### Set exercise
Summarize the stir-fry recipe in two sentences.

### Quoted passage
This is one of my favorite stir fry dishes. This dish was inspired by my Aunt Lydia. She makes it the best! Using hoisin sauce as the key ingredient here, this dish is full of flavor when cooked with beef or chicken. If you haven’t already tried hoisin sauce, then think of it as a Chinese style barbeque soy sauce. It is absolutely lovely!

Here I made my stir fry dish, it is super easy with just a few ingredients that you probably already have sitting in your fridge.

If you’re thinking of trying this, then please snap some photos and share it with us.

Have a great weekend.

Stir Fried Beef with Hoisin Sauce

1 lbs flank steak, slice into thin strips. (or into chunks) don’t forget to slice it across the grain.
2 whole carrots, you can shred it or cut into strips.
1 small onion, sliced
1 tbs fresh ginger, sliced
1 clove garlic, minced

Vegetable oil for stir fry
1/4 cup of water

Marinate
4 tbs hoisin sauce
1 tsp black pepper
1 tbs shaoxing cooking wine or dry sherry
1 tbs cornstarch
Pinch of salt.

### Provided material
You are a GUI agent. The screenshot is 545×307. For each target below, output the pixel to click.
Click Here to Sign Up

...

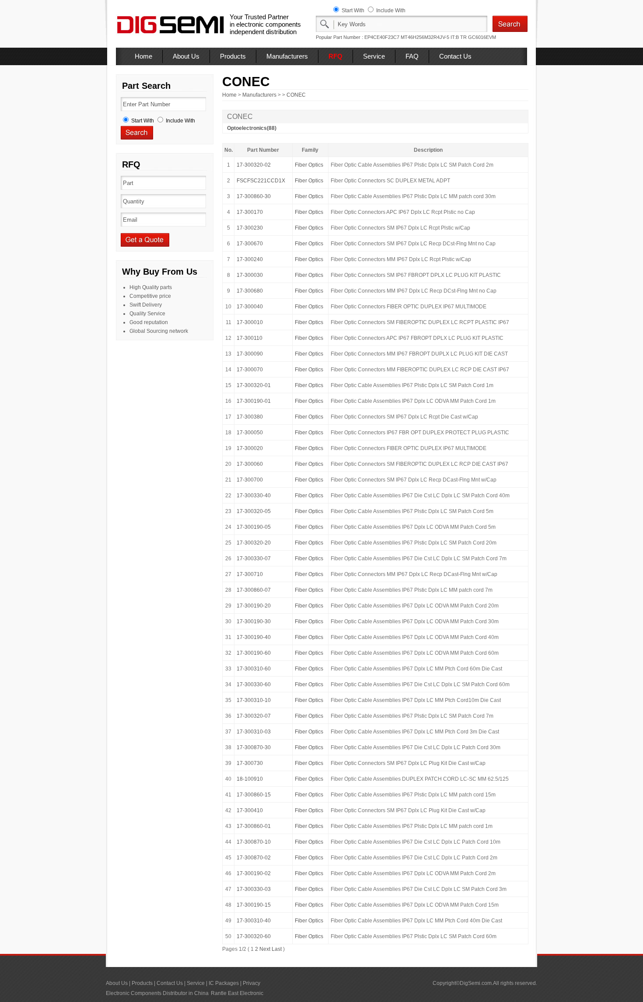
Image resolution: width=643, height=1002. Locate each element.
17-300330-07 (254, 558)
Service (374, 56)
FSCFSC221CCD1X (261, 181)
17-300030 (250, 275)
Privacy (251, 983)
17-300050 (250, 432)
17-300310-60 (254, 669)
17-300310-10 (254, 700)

### Solution to the problem
This favorite stir fry dish, inspired by Aunt Lydia, relies on hoisin sauce, which is described as a Chinese-style barbecue soy sauce and gives the dish plenty of flavor with beef or chicken. The beef version uses flank steak sliced across the grain, carrots, onion, fresh ginger, garlic, vegetable oil and water, plus a marinade of hoisin sauce, black pepper, shaoxing cooking wine or dry sherry, cornstarch and a pinch of salt.